WHAT YOU HAVE TO DO ::
Please rewrite the records starting at the beginning and ending at the line containing "Action: [x=262, y=171]", swapping "Screen dimensions" for "Image size" and changing nothing else. Leave the pictures out of your answer.

Word and item position data:
**********
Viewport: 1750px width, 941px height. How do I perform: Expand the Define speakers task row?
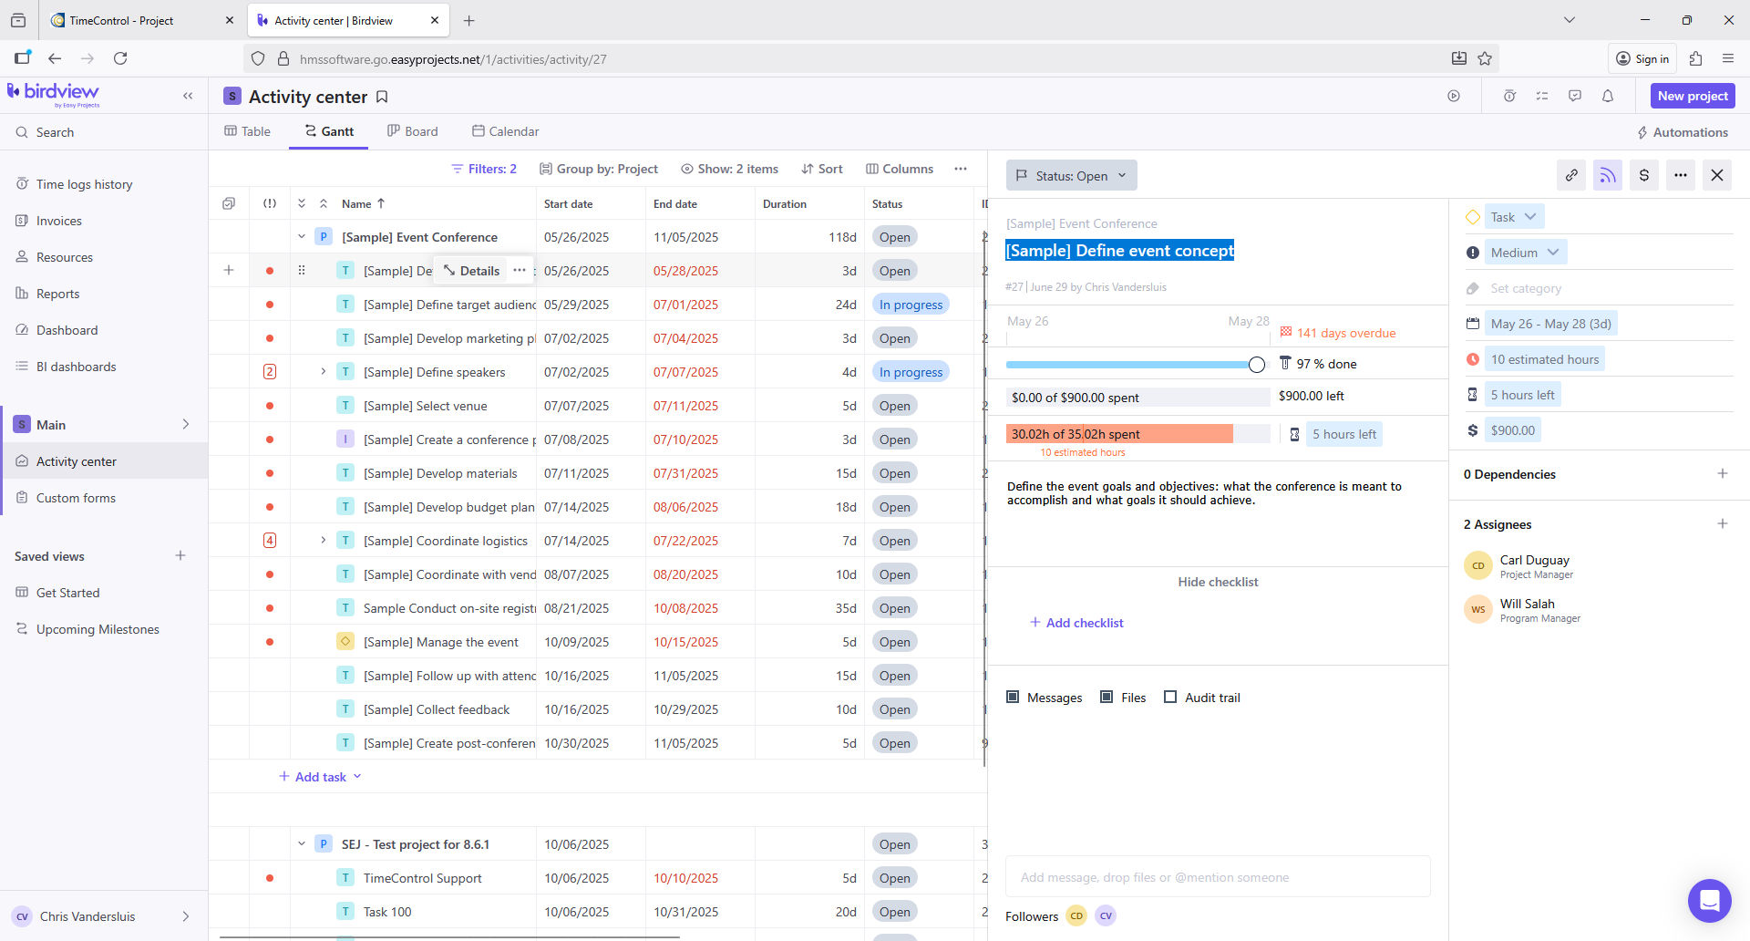[323, 372]
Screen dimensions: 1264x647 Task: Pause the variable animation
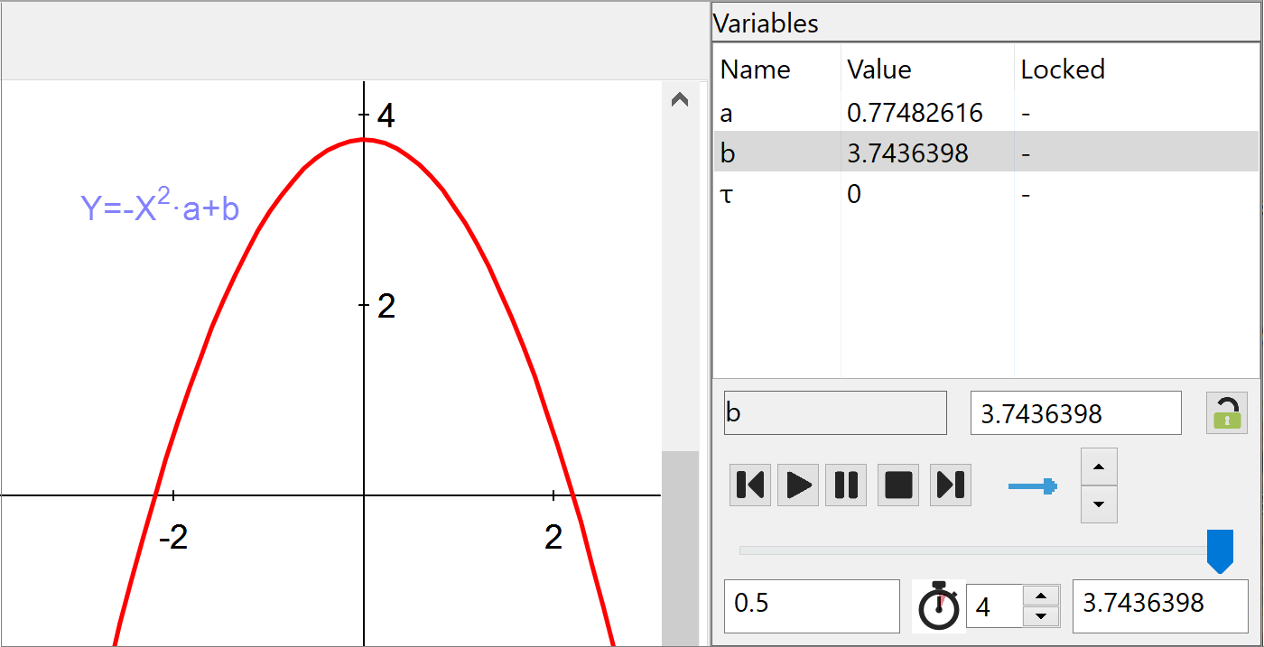(x=846, y=485)
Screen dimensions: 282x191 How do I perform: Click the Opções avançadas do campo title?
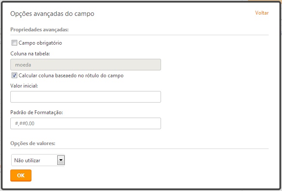pyautogui.click(x=52, y=14)
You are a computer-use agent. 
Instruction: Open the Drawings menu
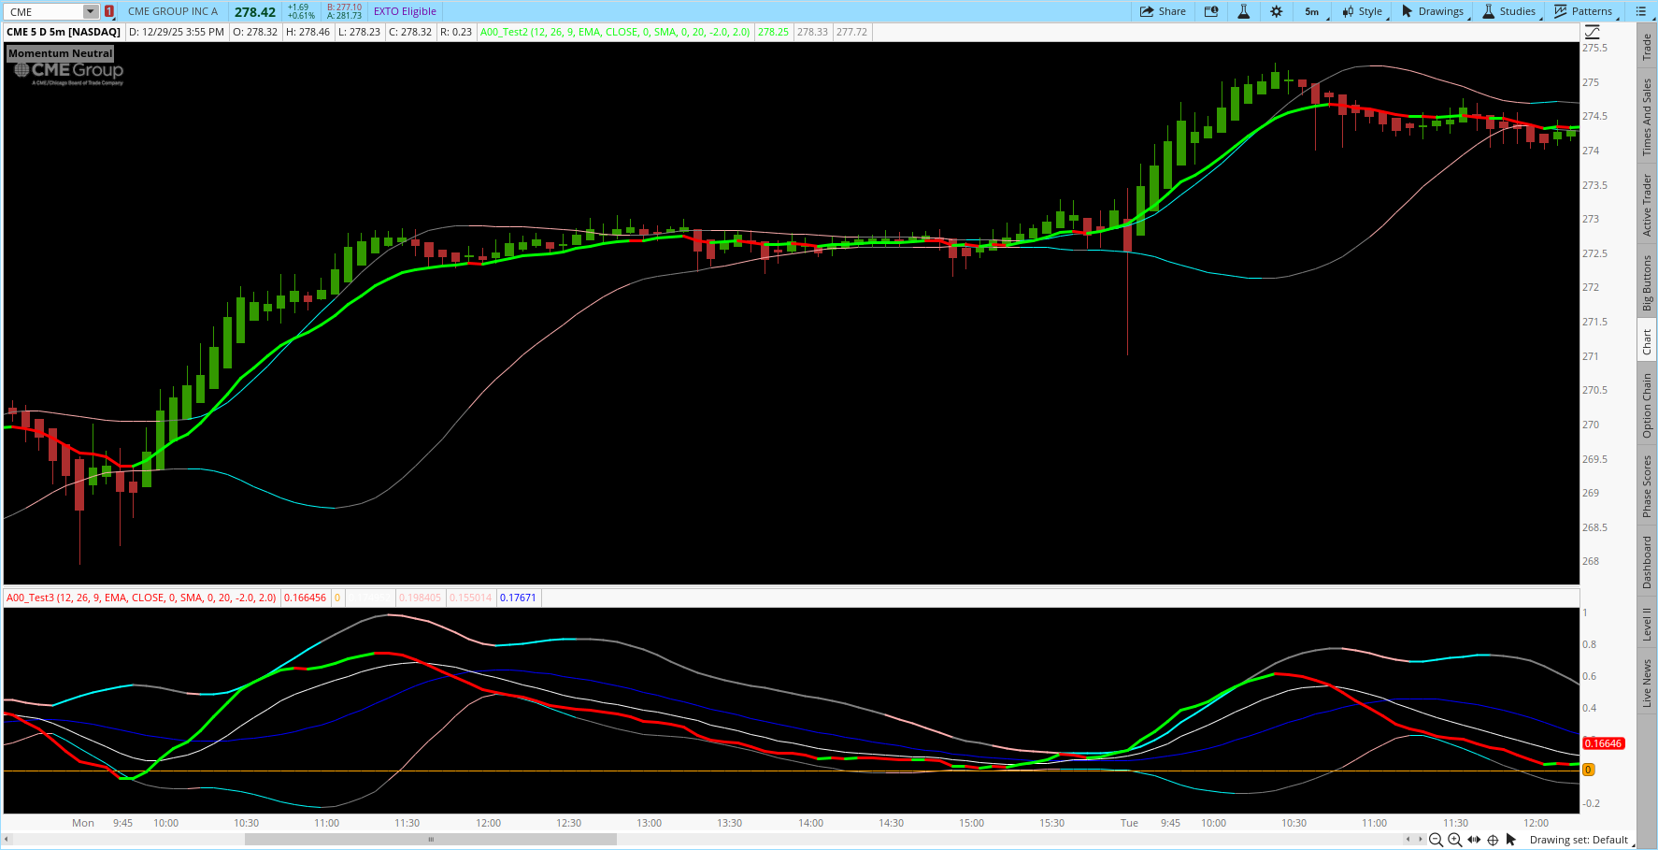pos(1433,11)

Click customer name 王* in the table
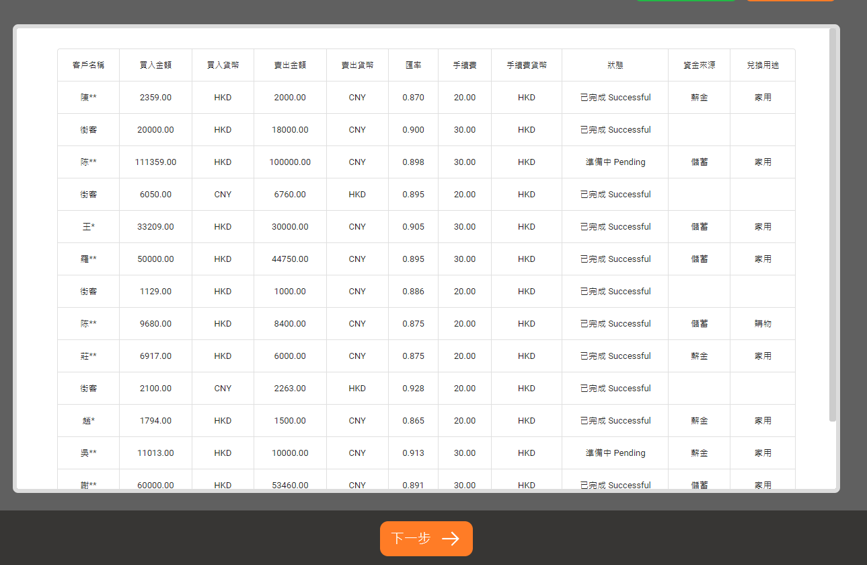(x=88, y=227)
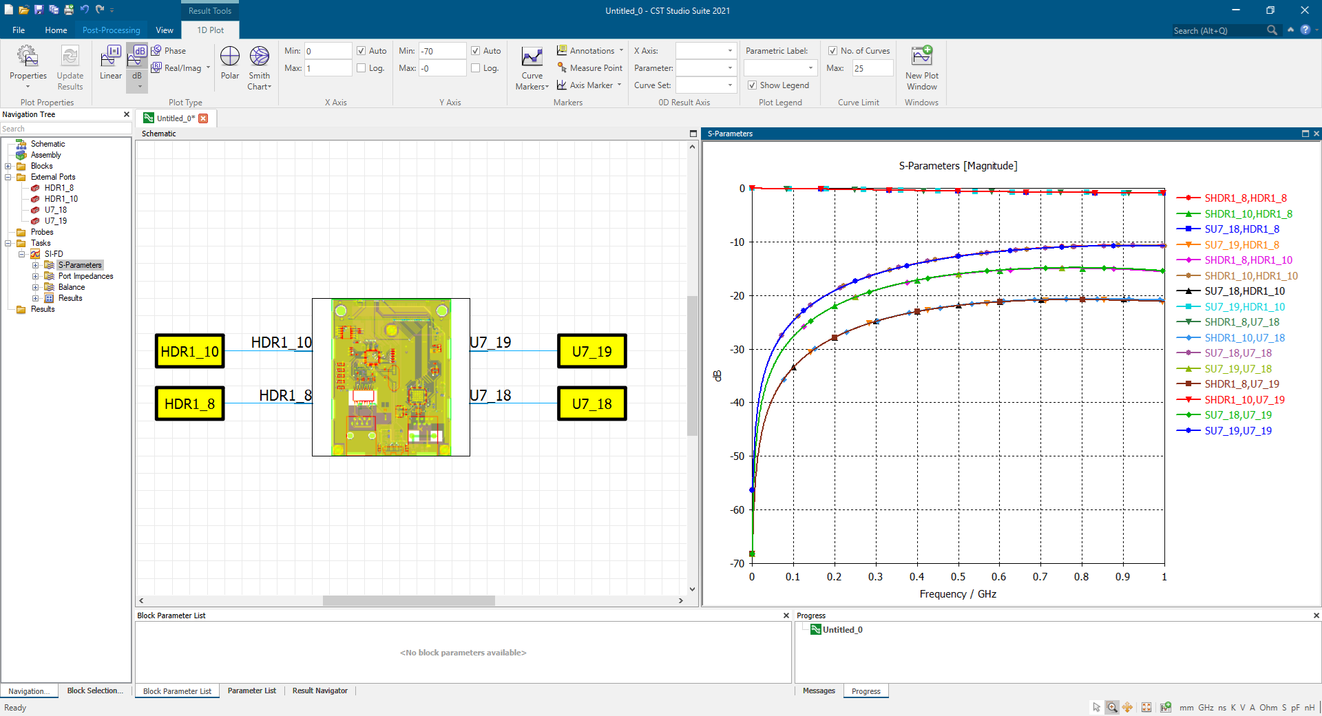
Task: Uncheck the Show Legend checkbox
Action: click(752, 85)
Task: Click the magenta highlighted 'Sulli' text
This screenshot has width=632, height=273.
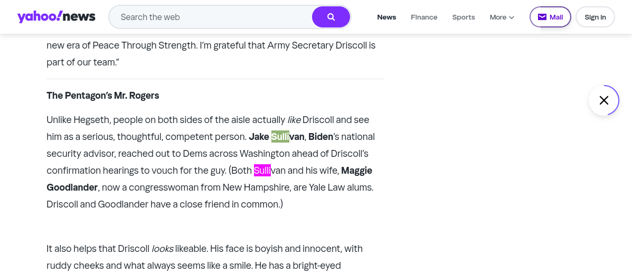Action: [x=262, y=171]
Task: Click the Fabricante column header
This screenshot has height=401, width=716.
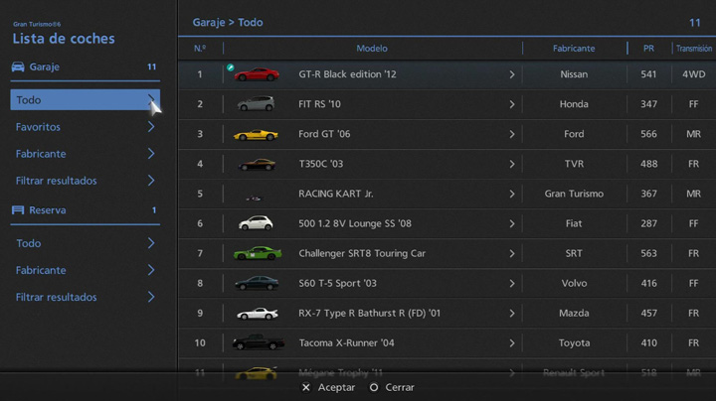Action: click(574, 48)
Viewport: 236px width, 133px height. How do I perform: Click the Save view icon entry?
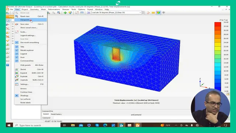click(17, 24)
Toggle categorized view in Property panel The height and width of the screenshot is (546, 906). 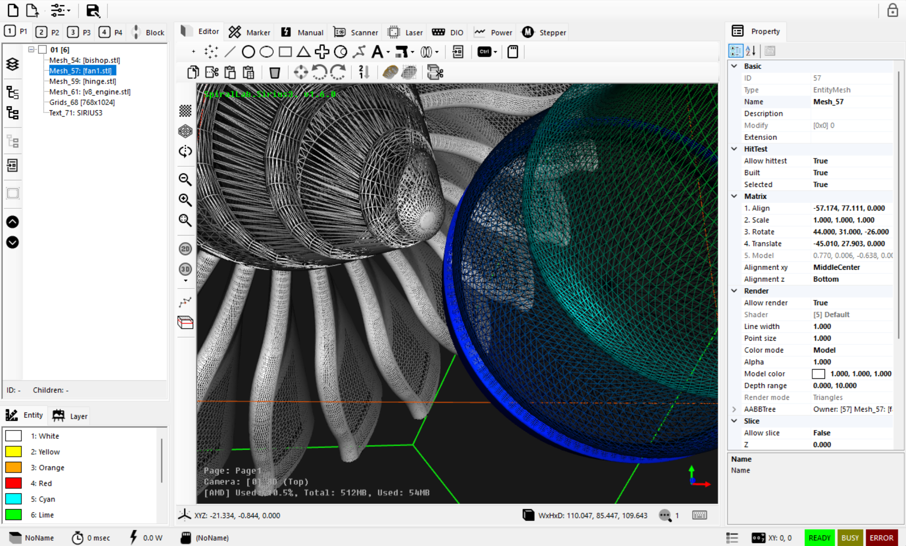(736, 51)
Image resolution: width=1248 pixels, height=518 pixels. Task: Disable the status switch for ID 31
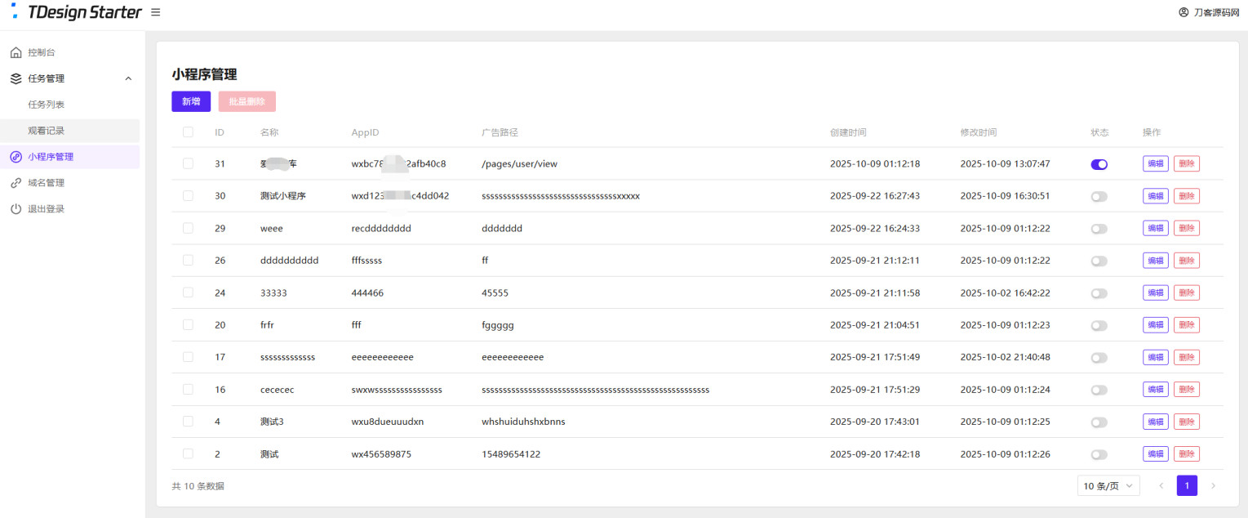click(x=1099, y=164)
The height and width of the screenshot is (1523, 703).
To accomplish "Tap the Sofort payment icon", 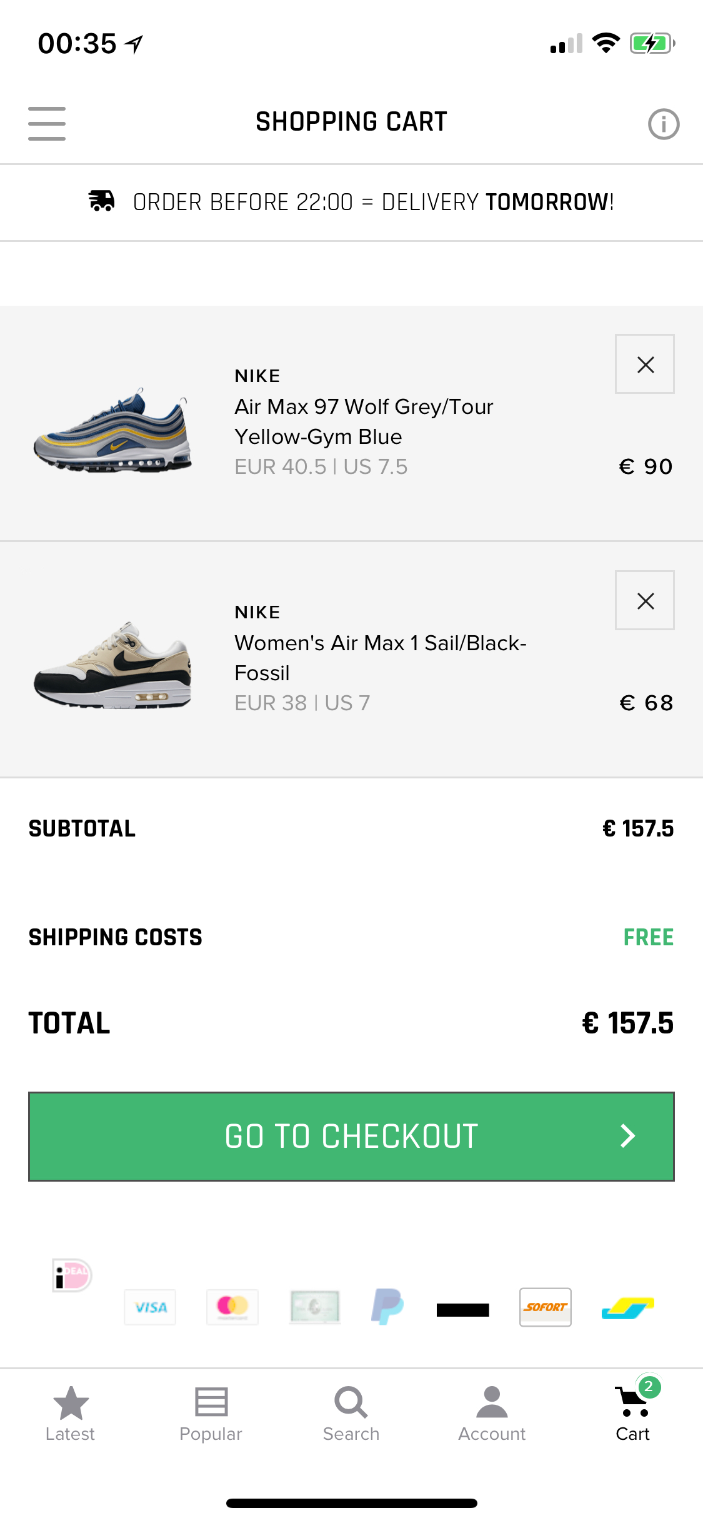I will (x=546, y=1307).
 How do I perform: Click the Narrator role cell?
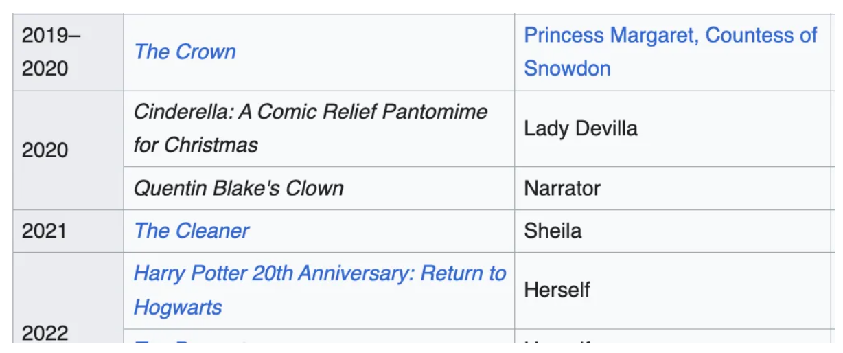(562, 188)
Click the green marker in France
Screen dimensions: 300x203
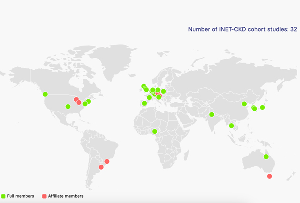[x=149, y=98]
**********
RESULT ::
Viewport: 1750px width, 941px height. How do I perform: Expand the Define speakers task row?
[323, 372]
Image size: 1264x647 Task: Pause the variable animation
(x=846, y=485)
Image size: 282x191 How do I perform: Click the Opções avançadas do campo title?
pyautogui.click(x=52, y=14)
You are a computer-use agent. 
Instruction: Open the Drawings menu
pos(1433,11)

Click customer name 王* in the table
(x=88, y=227)
Task: Uncheck the Show Legend checkbox
Action: click(752, 85)
Task: Click the magenta highlighted 'Sulli' text
This screenshot has width=632, height=273.
Action: [x=262, y=171]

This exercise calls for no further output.